Three generations of nodes: HPG2, HPG3 and HPG-AI
HPG2

Compute: 2015, Dell PowerEdge SOS6320, 29,312 total Intel cores
GPU: 2015, Dell PowerEdge R720, Nvidia Telsa K80s

HPG3

Compute: 2021, Lenovo ThinkSystem SR645, 40,320 AMD cores
GPU: 2019, Exxact Tyan S7109, Nvidia 2080TI and RTX 6000

HPG-AI

GPU: 2021, 140 Nvidia DGX A100s, #30 Top 500, #5 Green 500 (Nov 2021)

7 of 23

Storage Systems

Qumulo

NFS and SMB
Home, Applications and Infrastructure
266 TB

DDN EXAScaler

Lustre
Orange - long term storage, 17 PiB
Blue - compute job I/O, 7 PiB
Red - high performance compute jobs, 2.5 PiB

8 of 23

Other Systems

Networking

Ethernet

BMC and management
Mellanox switches running Cumulus Linux

Infiniband

Mellanox switches
EDR and HDR
Mellanox Connectx 5,6

Infrastructure

DNS, LDAP, DHCP, provisioning, scheduler, security, licensing, monitoring, etc.
Mix of virtual and physical machines
High availability

9 of 23

Configuration management

10 of 23

What tools are we using?

Production: Puppet for config management, r10k for replication/sync to puppet masters upon git push, four puppet masters
Foreman for Puppet ENC, integrate config mgmt with provisioning

Related – Katello for content management (packages, yum repos, etc)
Ansible supported – we’ve used it a little, don’t have assigned ansible roles to any production resources at present
Chef, Salt also supported but we don’t use those at all

Versions

Production (old!) – Foreman 1.15.6, Puppet 4.10.12
Dev – Foreman 2.5.4, Puppet 7

Target is Foreman 3.2 and Puppet 7 – entering dev now

To enter prod in summer 2022 across all UFIT Research Computing resources

Will drop r10k connected to old gitosis instance in favor of Gitlab CI for sync to masters

11 of 23

Why did we choose those tools?

Paint picture – The Before Times: Prior to HiPerGator (v1), we only had a provisioning system (that was no longer supported), no config mgmt at all (or content mgmt, for that matter)

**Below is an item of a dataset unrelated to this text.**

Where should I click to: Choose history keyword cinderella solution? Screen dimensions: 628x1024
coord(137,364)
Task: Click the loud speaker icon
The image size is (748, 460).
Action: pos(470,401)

Needed something – complexity and scale had both already grown beyond our tooling (systemimager, rdist), and growth was accelerating in both directions

Complexity – many node types/roles, heterogenous hardware, different requirements
Many hand-maintained “golden clients” – details of our evolving configs could easily become “lost” – major upgrades were a huge pain.
Rdist as poor-man’s config mgmt – ad hoc, by-hand thing – one-shot in nature
Attempts to manage complexity had mixed results, but were fragile and resulted in an error-prone, unmaintainable morass of little files and soft links, huge/complicated Distfile, etc
Virtual machines – could not be managed
List goes on. Short story - outgrew primitive tools, were replacing lack of capable infrastructure with staff effort - error-prone, inefficient, and ultimately unpractical.

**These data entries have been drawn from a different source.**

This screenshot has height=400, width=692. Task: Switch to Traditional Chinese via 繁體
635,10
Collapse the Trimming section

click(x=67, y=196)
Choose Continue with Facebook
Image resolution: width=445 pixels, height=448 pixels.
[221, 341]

Our Requirements: flexible solution to better manage growing complexity and heterogeneity, eliminate above issues, allow scaling as we grow, bare metal or virtualized as equals.

Most important: UFRC’s target is that any operations staff member MUST be able to restore a production server from scratch at any time with the push of a button, walk away, and not have to think about it further. No domain knowledge or engagements of other staff should be required for the resource to resume production state.

12 of 23

Why did we choose these tools? (cont.)

Chose Foreman/Puppet/Katello stack

Very flexible (important for us). VMs now on equal footing with bare metal from provisioning and config mgmt standpoint – libvirt/vmware/AWS/GCE/Azure (we use libvirt internally a lot)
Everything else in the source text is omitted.